* [Excerpt to read]
Studio album by Giorgos Sabanis
- Released: 5 December 2016
- Studio: C+C Studios
- Genre: Pop, pop rock, electronica
- Length: 43:21
- Language: Greek
- Label: Cobalt Music
- Producer: Soumka

Giorgos Sabanis chronology
| Mono Ex Epafis (2014) | Logia Pou Kaine Λόγια Που Καίνε (2016) | Paraxena Demenoi (2019) |

Singles from Logia Pou Kaine
- "Se Sena Stamatise I Kardia" Released: 17 October 2016; "Min Anisiheis" Released: 30 January 2017; "Mono Esi" Released: 13 June 2017; "Boreis Kai Heirotera" Released: 6 November 2017; "Piso" Released: 23 March 2018; "Logia Pou Kaine" Released: 5 June 2018;

= Logia Pou Kaine =

Logia Pou Kaine (Λόγια Που Καίνε; English: Words That Burn) is the title of the 6th studio album by Greek singer Giorgos Sabanis. The album released under the label Cobalt Music in Greece and Cyprus on 5 December 2016.
The album went four times platinum, over-passing the number of 50,000 sales, and is the best selling album of Sabanis so far.

==Track listing==

| No. | Title | Lyrics | Music | Length |
|---|---|---|---|---|
| 1. | "Logia Pou Kaine" (Λόγια Που Καίνε; Words That Burn) | Eleana Vrahali | Giorgos Sabanis | 4:17 |
| 2. | "Den Xehnao Ki As Ponao Otan Thimame" (Δεν Ξεχνάω Κι Ας Πονάω Όταν Θυμάμαι; I Don't Forget Or Let It Hurt When I Remember) | Eleana Vrahali | Giorgos Sabanis, Soumka | 4:07 |
| 3. | "Dipla Sou" (Δίπλα Σου; Near You) | Eleana Vrahali | Giorgos Sabanis | 4:11 |
| 4. | "Mono Esi" (Μόνο Εσύ; Only You) | Eleana Vrahali | Giorgos Sabanis | 4:38 |
| 5. | "Min Anisiheis" (Μην Ανησυχείς; Don't Worry) | Eleana Vrahali | Giorgos Sabanis | 4:29 |
| 6. | "Isos Pio Vathia Kopo" (Ίσως Πιο Βαθιά Κοπώ; Maybe A Deeper Cut) | Eleana Vrahali | Giorgos Sabanis | 4:13 |
| 7. | "Piso" (Πίσω; Back) | Eleana Vrahali | Giorgos Sabanis | 4:17 |
| 8. | "Erotas I Tipota" (Έρωτας Ή Τίποτα; Love or Nothing) | Eleana Vrahali | Giorgos Sabanis, Soumka | 4:39 |
| 9. | "Vrahikikloma" (Βραχυκύκλωμα; Short Circuit) | Eleana Vrahali | Giorgos Sabanis | 4:15 |
| 10. | "Vrohi" (Βροχή; Rain) | Eleana Vrahali | Giorgos Sabanis | 4:15 |
| Total length: |  |  |  | 43:21 |

==Singles==
"Isos Pio Vathia Kopo"
"Isos Pio Vathia Kopo" was the first single from the album, released on 17 October 2016. The video clip of the song was released on 19 December 2016.

* [Challenge A] In the album article, who wrote the lyrics for the tracks on the album?

* [Exercise materials]
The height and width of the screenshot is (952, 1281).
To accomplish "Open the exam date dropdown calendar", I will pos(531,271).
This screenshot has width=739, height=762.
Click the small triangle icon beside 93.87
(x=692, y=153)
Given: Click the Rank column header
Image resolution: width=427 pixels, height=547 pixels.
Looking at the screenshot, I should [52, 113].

* * *

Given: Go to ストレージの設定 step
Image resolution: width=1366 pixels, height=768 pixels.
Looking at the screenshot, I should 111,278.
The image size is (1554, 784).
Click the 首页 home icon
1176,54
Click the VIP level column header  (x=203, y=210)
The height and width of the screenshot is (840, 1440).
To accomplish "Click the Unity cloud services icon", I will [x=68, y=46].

--

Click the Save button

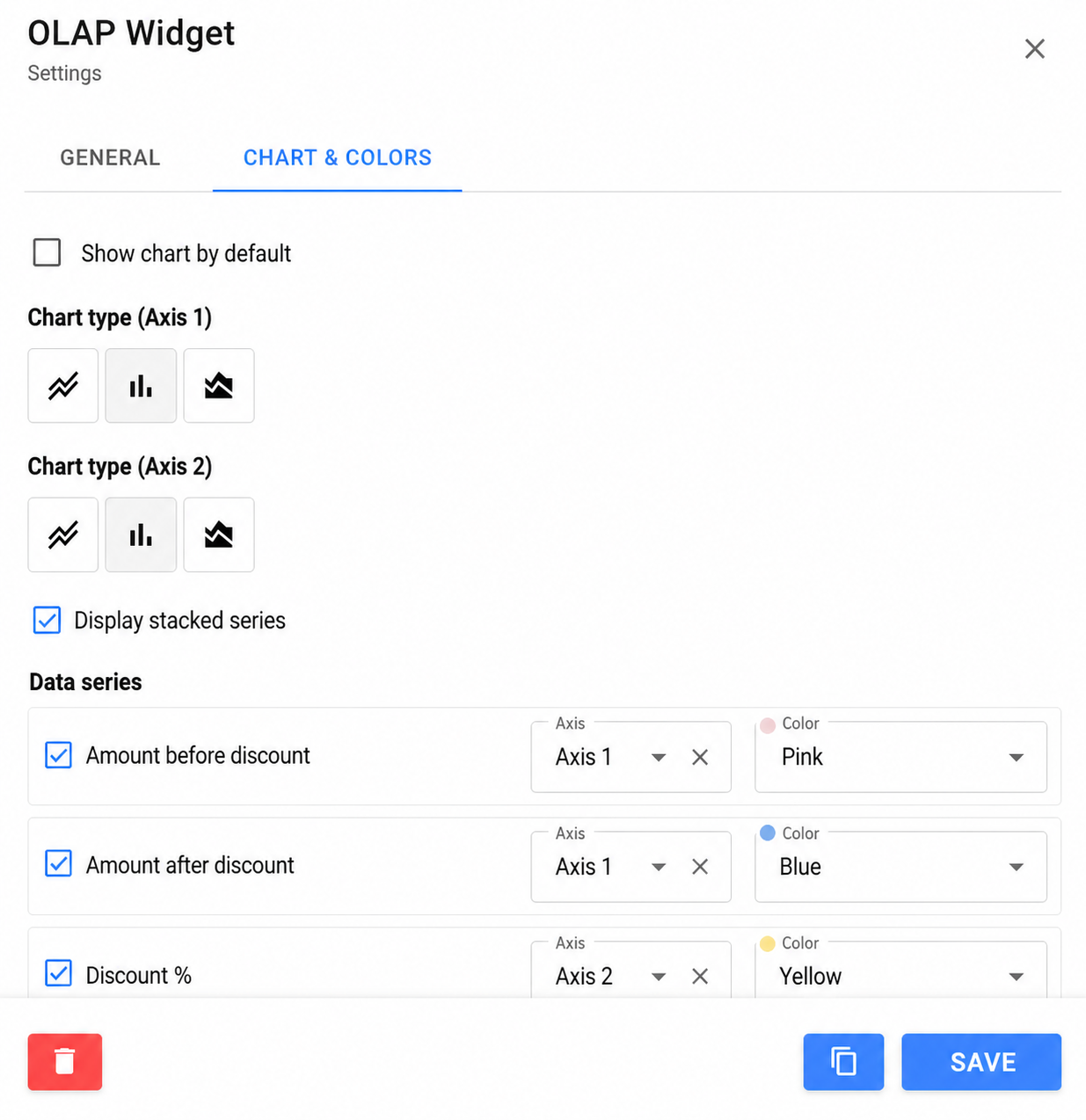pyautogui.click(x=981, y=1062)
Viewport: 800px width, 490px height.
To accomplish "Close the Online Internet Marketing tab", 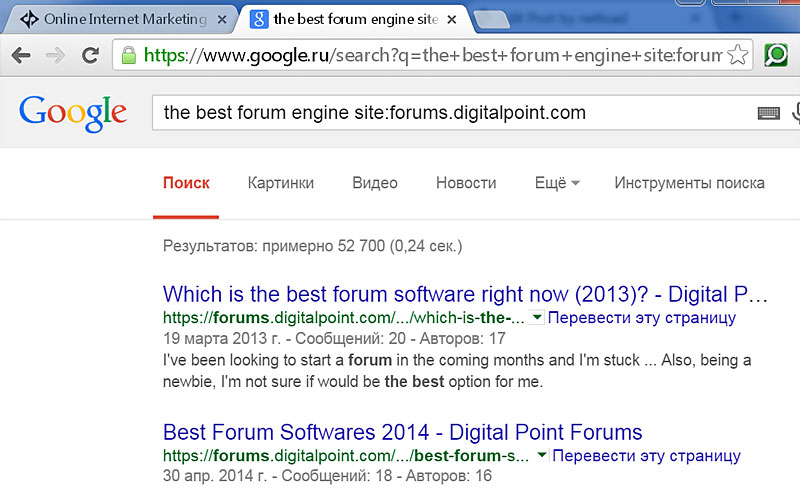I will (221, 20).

* [Challenge B] Return the records verbatim, from the line that contains "The height and width of the screenshot is (952, 1281)." through the line that contains "Looking at the screenshot, I should [52, 113].", including both of those lines.

* [Worked answer A] Eleana Vrahali

* [Worked answer B]
The height and width of the screenshot is (952, 1281).
To accomplish "Open the exam date dropdown calendar", I will pos(531,271).
This screenshot has width=739, height=762.
Click the small triangle icon beside 93.87
(x=692, y=153)
Given: Click the Rank column header
Image resolution: width=427 pixels, height=547 pixels.
Looking at the screenshot, I should [52, 113].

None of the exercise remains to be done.